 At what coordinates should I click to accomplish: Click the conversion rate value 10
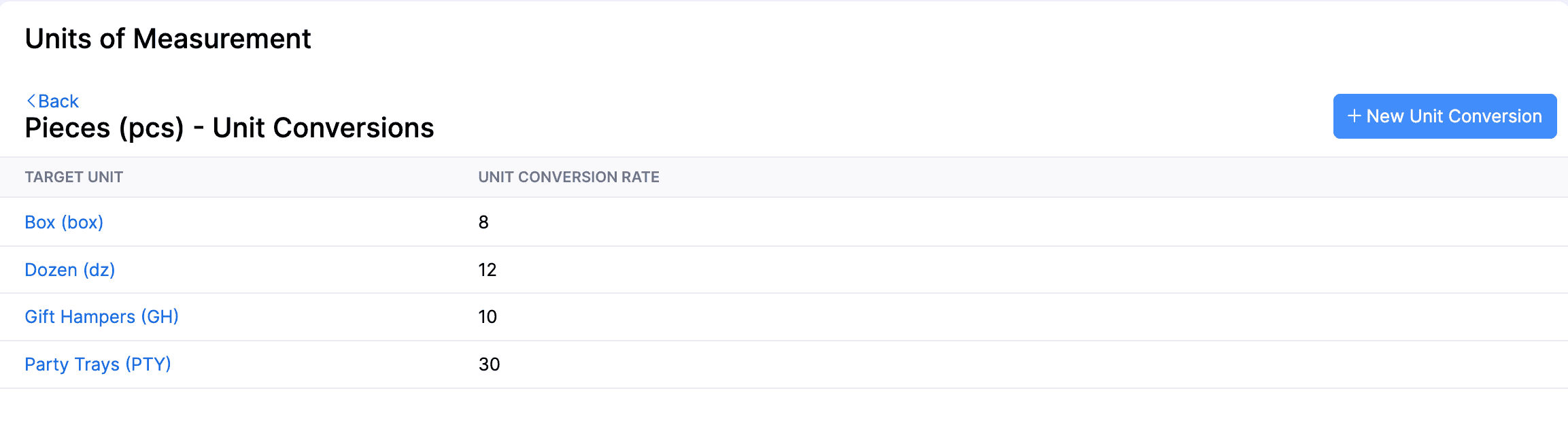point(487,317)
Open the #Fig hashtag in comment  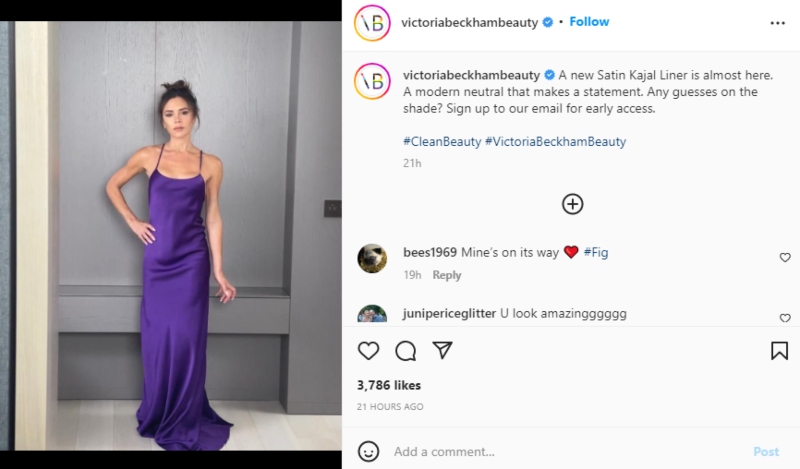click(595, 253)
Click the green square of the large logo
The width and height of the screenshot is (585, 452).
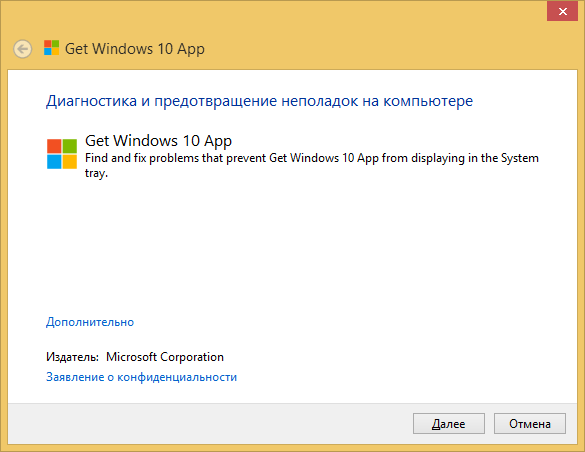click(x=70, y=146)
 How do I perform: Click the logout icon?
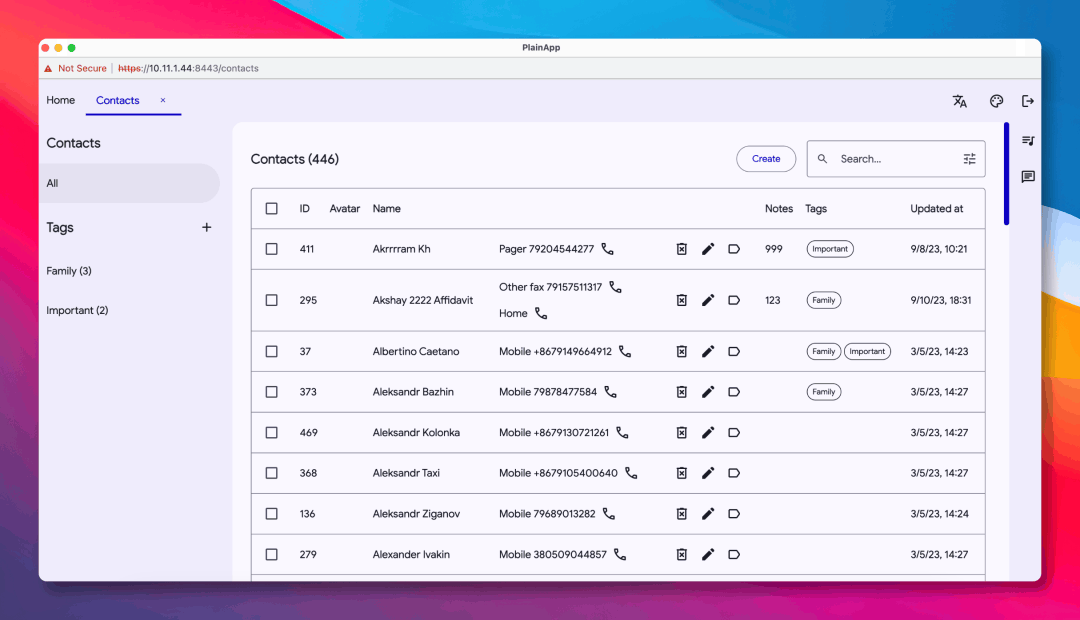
■ ■ ■
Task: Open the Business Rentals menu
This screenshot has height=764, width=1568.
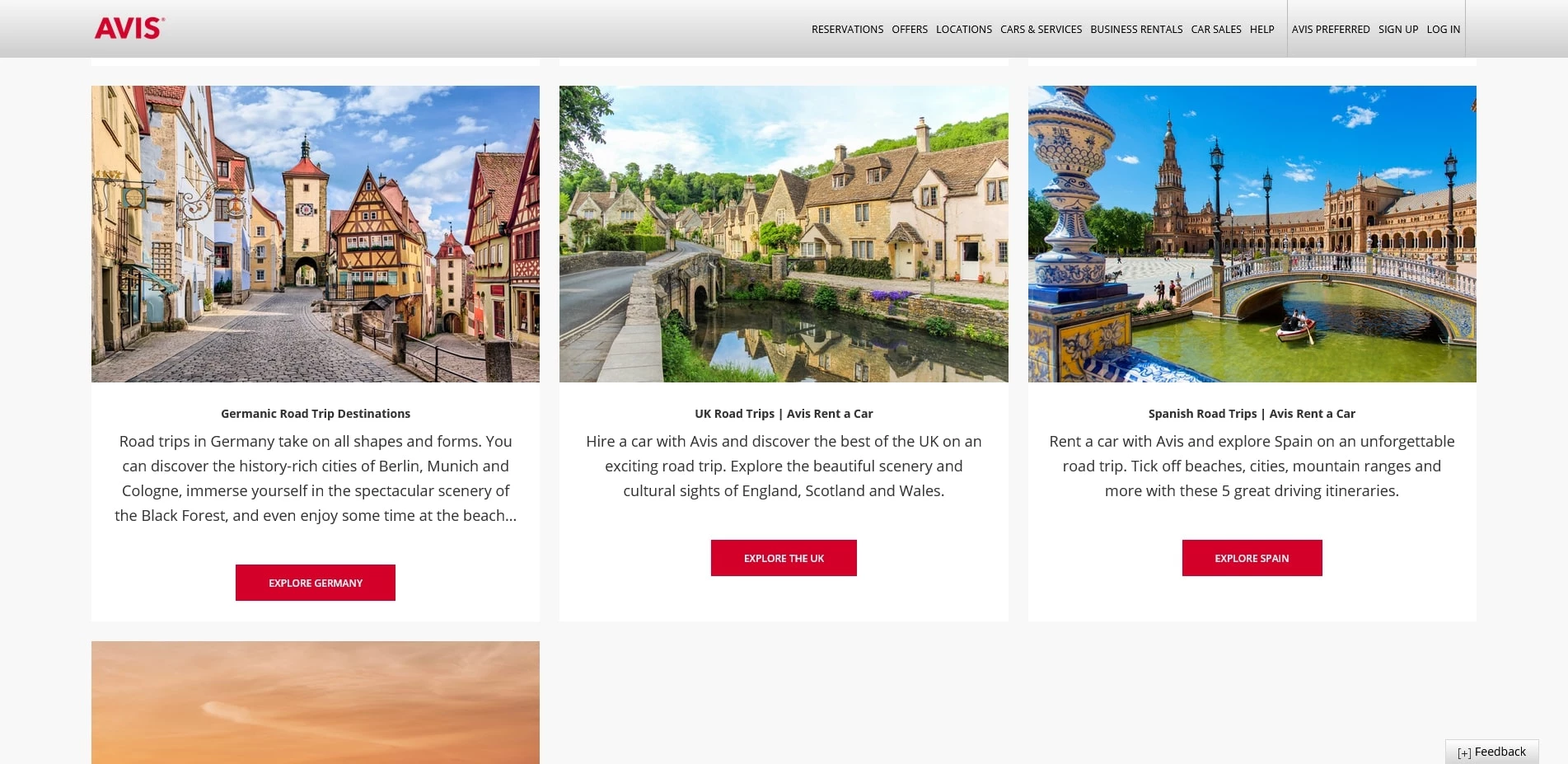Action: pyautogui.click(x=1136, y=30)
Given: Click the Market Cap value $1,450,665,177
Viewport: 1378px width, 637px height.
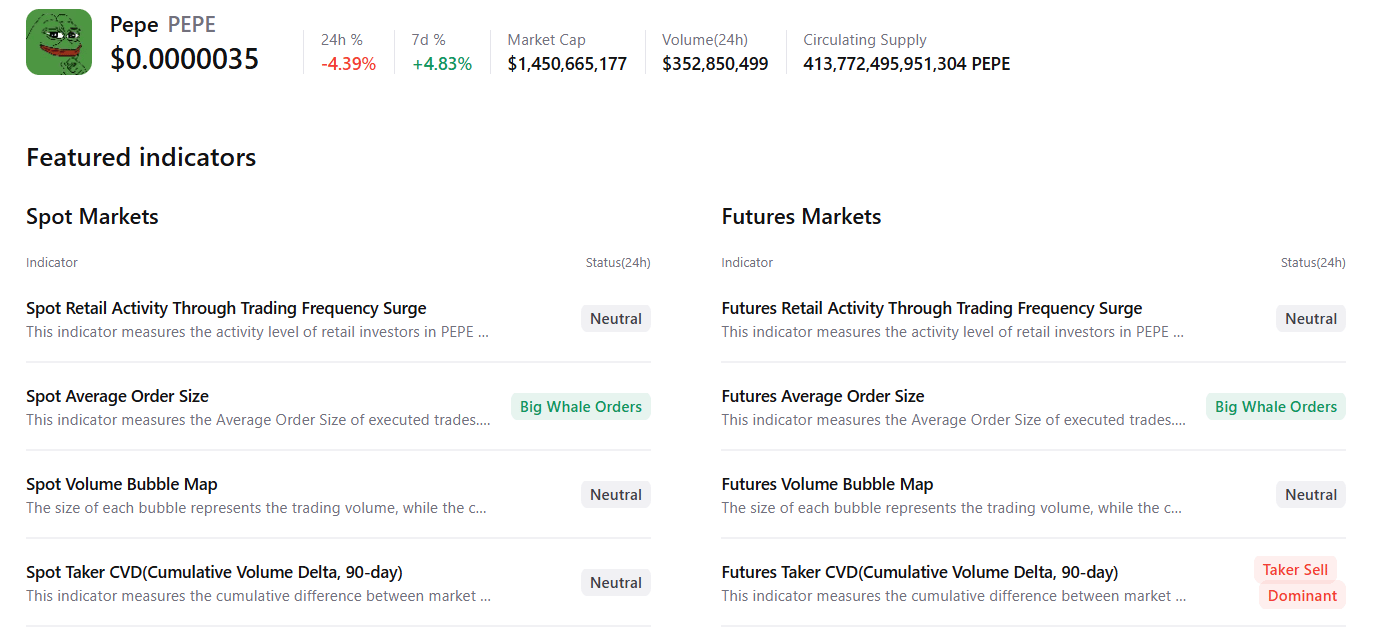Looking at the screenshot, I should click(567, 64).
■ ■ ■
**What is expected:**
Write out the lines starting with the line containing "Task: Open the Business Rentals menu" and going on through the line containing "Looking at the", both included, leaving the pictures out of the answer.

**Written reply:**
Task: Open the Business Rentals menu
This screenshot has height=764, width=1568.
Action: pyautogui.click(x=1136, y=30)
Given: Click the Market Cap value $1,450,665,177
Viewport: 1378px width, 637px height.
Looking at the screenshot, I should click(567, 64).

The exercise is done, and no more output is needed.